### [Problem statement]
Revise the entries below by replacing "Image resolution" with "Display resolution" throughout, leaving every other part of the entries unchanged.

*** Opening of The records ***

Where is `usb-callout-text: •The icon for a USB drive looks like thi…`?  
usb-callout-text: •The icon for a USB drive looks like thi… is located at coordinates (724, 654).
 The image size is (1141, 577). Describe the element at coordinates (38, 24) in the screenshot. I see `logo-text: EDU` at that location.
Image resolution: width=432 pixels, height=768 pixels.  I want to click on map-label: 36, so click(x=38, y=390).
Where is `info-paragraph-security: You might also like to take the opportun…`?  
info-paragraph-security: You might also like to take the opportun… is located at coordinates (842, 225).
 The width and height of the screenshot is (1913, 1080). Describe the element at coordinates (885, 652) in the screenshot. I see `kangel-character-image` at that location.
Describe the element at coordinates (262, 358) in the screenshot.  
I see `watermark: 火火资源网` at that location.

*** Close of The records ***

### [Solution]
Where is `usb-callout-text: •The icon for a USB drive looks like thi…`?  
usb-callout-text: •The icon for a USB drive looks like thi… is located at coordinates (724, 654).
 The image size is (1141, 577). Describe the element at coordinates (38, 24) in the screenshot. I see `logo-text: EDU` at that location.
Display resolution: width=432 pixels, height=768 pixels.  I want to click on map-label: 36, so click(x=38, y=390).
Where is `info-paragraph-security: You might also like to take the opportun…`?  
info-paragraph-security: You might also like to take the opportun… is located at coordinates (842, 225).
 The width and height of the screenshot is (1913, 1080). Describe the element at coordinates (885, 652) in the screenshot. I see `kangel-character-image` at that location.
Describe the element at coordinates (262, 358) in the screenshot.  
I see `watermark: 火火资源网` at that location.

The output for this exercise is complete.